> [WHAT TO DO]: Each line below must be written out exactly as shown.

> [DATA PROVIDED]:

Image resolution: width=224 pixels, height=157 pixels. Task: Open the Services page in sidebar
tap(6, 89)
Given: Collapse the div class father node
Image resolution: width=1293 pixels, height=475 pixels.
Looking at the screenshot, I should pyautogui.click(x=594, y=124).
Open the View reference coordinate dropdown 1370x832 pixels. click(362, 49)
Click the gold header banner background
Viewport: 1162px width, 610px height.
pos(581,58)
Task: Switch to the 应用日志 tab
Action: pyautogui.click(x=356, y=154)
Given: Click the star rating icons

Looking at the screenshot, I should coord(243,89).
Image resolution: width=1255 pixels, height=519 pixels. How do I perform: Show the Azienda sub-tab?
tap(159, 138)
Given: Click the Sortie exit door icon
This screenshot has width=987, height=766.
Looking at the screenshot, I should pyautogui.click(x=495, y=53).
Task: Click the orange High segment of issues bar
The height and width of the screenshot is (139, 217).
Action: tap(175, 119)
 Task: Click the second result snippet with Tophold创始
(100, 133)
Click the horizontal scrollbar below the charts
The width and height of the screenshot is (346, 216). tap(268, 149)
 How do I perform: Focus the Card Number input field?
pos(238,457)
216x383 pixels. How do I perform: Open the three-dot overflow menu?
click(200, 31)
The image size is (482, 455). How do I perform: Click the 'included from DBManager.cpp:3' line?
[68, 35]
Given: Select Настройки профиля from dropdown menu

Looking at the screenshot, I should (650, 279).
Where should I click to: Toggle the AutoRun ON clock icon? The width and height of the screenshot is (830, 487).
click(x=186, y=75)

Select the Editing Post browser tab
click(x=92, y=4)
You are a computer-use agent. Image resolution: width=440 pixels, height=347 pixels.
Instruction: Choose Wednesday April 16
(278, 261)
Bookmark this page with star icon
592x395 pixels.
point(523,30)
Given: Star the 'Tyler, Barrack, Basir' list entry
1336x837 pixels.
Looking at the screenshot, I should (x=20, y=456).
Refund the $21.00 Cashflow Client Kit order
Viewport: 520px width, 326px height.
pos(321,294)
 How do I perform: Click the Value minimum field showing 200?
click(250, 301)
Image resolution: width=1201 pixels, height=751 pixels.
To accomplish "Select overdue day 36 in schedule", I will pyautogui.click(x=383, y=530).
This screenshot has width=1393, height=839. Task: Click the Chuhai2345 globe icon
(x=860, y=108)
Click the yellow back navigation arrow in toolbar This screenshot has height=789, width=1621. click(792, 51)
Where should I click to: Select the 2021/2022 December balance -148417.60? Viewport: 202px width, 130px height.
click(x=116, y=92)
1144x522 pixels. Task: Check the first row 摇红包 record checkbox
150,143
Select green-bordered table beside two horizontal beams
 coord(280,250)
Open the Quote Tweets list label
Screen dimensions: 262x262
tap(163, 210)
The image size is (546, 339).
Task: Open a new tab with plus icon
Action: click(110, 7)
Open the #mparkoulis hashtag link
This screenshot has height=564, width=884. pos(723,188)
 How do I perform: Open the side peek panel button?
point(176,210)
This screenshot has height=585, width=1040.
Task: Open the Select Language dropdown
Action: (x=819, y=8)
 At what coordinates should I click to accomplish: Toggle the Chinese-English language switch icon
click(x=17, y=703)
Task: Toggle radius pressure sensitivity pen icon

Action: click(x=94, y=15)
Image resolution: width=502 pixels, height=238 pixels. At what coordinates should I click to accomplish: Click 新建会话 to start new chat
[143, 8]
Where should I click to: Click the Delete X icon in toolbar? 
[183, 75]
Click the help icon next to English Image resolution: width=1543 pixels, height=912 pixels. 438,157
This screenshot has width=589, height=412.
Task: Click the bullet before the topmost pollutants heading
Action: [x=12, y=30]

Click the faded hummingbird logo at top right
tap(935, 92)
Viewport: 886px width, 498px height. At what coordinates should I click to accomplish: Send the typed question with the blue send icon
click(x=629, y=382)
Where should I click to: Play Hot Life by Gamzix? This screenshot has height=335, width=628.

> [ANSWER TO THE PROBLEM]:
Image resolution: width=224 pixels, height=157 pixels. Task: Open the Services page in sidebar
tap(6, 89)
Given: Collapse the div class father node
Image resolution: width=1293 pixels, height=475 pixels.
Looking at the screenshot, I should pyautogui.click(x=594, y=124).
Open the View reference coordinate dropdown 1370x832 pixels. click(362, 49)
Click the gold header banner background
Viewport: 1162px width, 610px height.
pos(581,58)
Task: Switch to the 应用日志 tab
Action: pyautogui.click(x=356, y=154)
Given: Click the star rating icons

Looking at the screenshot, I should coord(243,89).
Image resolution: width=1255 pixels, height=519 pixels. How do I perform: Show the Azienda sub-tab?
tap(159, 138)
Given: Click the Sortie exit door icon
This screenshot has width=987, height=766.
Looking at the screenshot, I should pyautogui.click(x=495, y=53).
Task: Click the orange High segment of issues bar
The height and width of the screenshot is (139, 217).
Action: tap(175, 119)
 Task: Click the second result snippet with Tophold创始
(100, 133)
Click the horizontal scrollbar below the charts
The width and height of the screenshot is (346, 216). tap(268, 149)
 How do I perform: Focus the Card Number input field?
pos(238,457)
216x383 pixels. How do I perform: Open the three-dot overflow menu?
click(200, 31)
The image size is (482, 455). How do I perform: Click the 'included from DBManager.cpp:3' line?
[68, 35]
Given: Select Настройки профиля from dropdown menu

Looking at the screenshot, I should (650, 279).
Where should I click to: Toggle the AutoRun ON clock icon? The width and height of the screenshot is (830, 487).
click(x=186, y=75)

Select the Editing Post browser tab
click(x=92, y=4)
You are a computer-use agent. Image resolution: width=440 pixels, height=347 pixels.
Instruction: Choose Wednesday April 16
(278, 261)
Bookmark this page with star icon
592x395 pixels.
point(523,30)
Given: Star the 'Tyler, Barrack, Basir' list entry
1336x837 pixels.
Looking at the screenshot, I should (x=20, y=456).
Refund the $21.00 Cashflow Client Kit order
Viewport: 520px width, 326px height.
pos(321,294)
 How do I perform: Click the Value minimum field showing 200?
click(250, 301)
Image resolution: width=1201 pixels, height=751 pixels.
To accomplish "Select overdue day 36 in schedule", I will pyautogui.click(x=383, y=530).
This screenshot has width=1393, height=839. Task: Click the Chuhai2345 globe icon
(x=860, y=108)
Click the yellow back navigation arrow in toolbar This screenshot has height=789, width=1621. click(792, 51)
Where should I click to: Select the 2021/2022 December balance -148417.60? Viewport: 202px width, 130px height.
click(x=116, y=92)
1144x522 pixels. Task: Check the first row 摇红包 record checkbox
150,143
Select green-bordered table beside two horizontal beams
 coord(280,250)
Open the Quote Tweets list label
Screen dimensions: 262x262
tap(163, 210)
The image size is (546, 339).
Task: Open a new tab with plus icon
Action: click(110, 7)
Open the #mparkoulis hashtag link
This screenshot has height=564, width=884. pos(723,188)
 How do I perform: Open the side peek panel button?
point(176,210)
This screenshot has height=585, width=1040.
Task: Open the Select Language dropdown
Action: (x=819, y=8)
 At what coordinates should I click to accomplish: Toggle the Chinese-English language switch icon
click(x=17, y=703)
Task: Toggle radius pressure sensitivity pen icon

Action: click(x=94, y=15)
Image resolution: width=502 pixels, height=238 pixels. At what coordinates should I click to accomplish: Click 新建会话 to start new chat
[143, 8]
Where should I click to: Click the Delete X icon in toolbar? 
[183, 75]
Click the help icon next to English Image resolution: width=1543 pixels, height=912 pixels. 438,157
This screenshot has width=589, height=412.
Task: Click the bullet before the topmost pollutants heading
Action: [x=12, y=30]

Click the faded hummingbird logo at top right
tap(935, 92)
Viewport: 886px width, 498px height. At what coordinates should I click to accomplish: Send the typed question with the blue send icon
click(x=629, y=382)
Where should I click to: Play Hot Life by Gamzix? This screenshot has height=335, width=628.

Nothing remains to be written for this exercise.